#### [WORK REQUEST]
Lines from the one containing "The height and" through the end of the material are to be retyped exactly; do not copy pictures.

#### [DATASET]
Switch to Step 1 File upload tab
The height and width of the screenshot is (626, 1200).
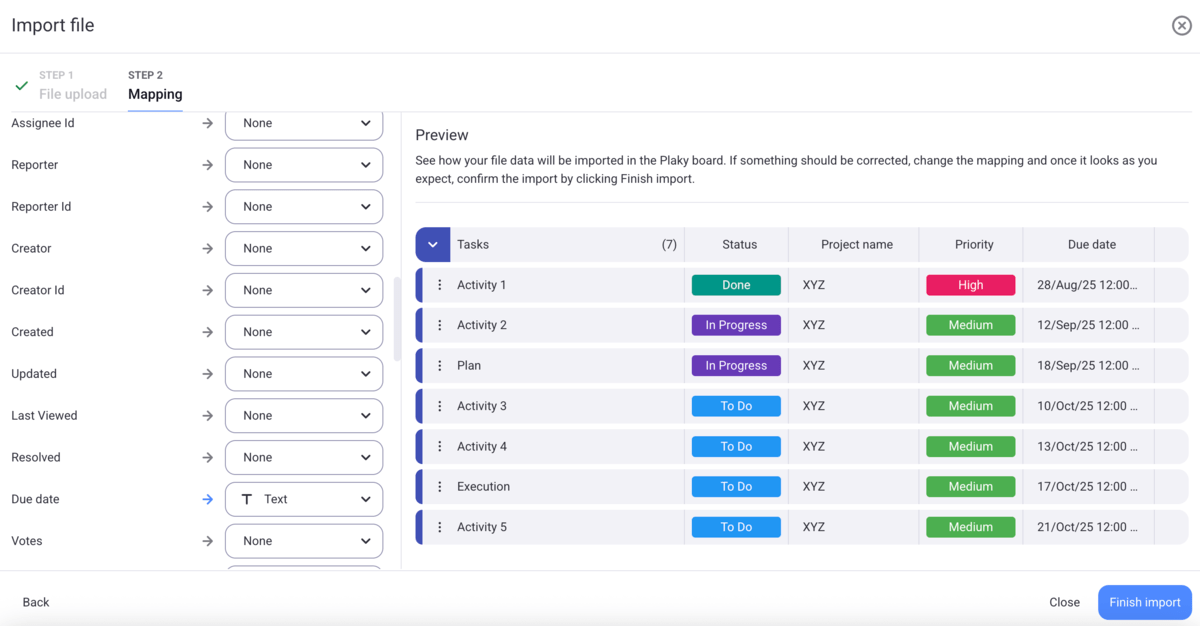(x=72, y=86)
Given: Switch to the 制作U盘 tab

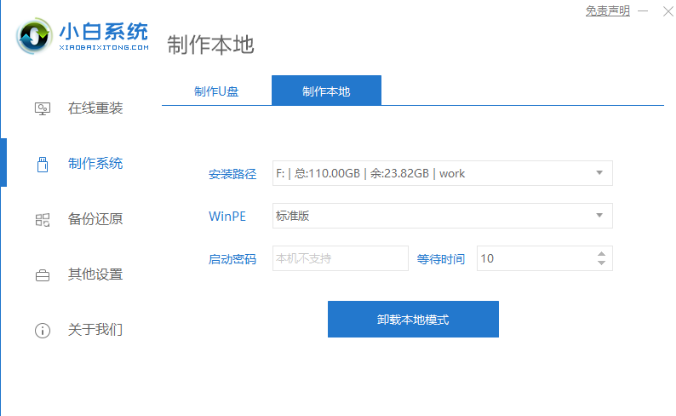Looking at the screenshot, I should (x=216, y=91).
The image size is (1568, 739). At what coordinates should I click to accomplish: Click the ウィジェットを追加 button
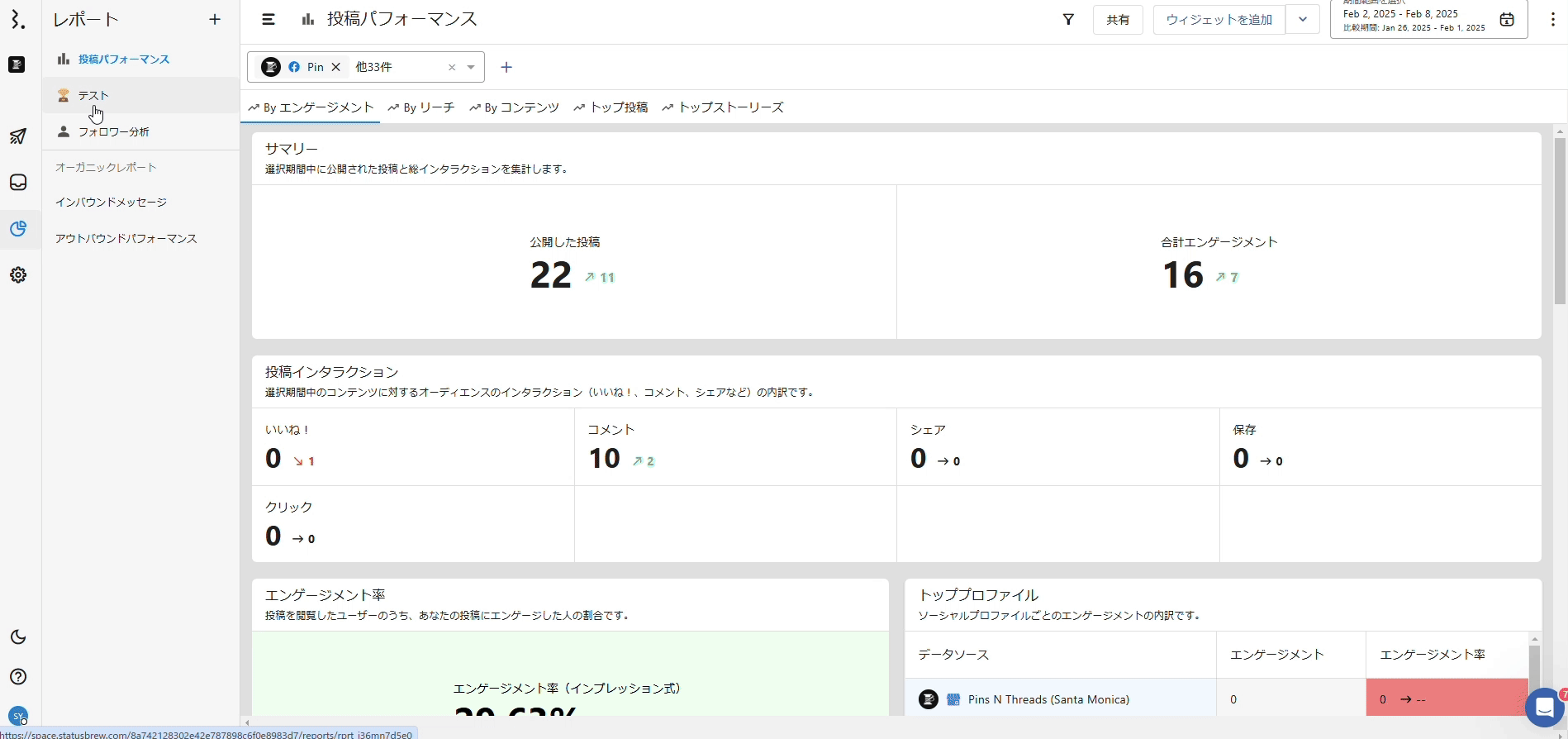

#### [SOLUTION BELOW]
The height and width of the screenshot is (626, 1200).
(x=72, y=86)
Given: Switch to the 制作U盘 tab

Looking at the screenshot, I should (x=216, y=91).
The image size is (1568, 739). At what coordinates should I click to accomplish: Click the ウィジェットを追加 button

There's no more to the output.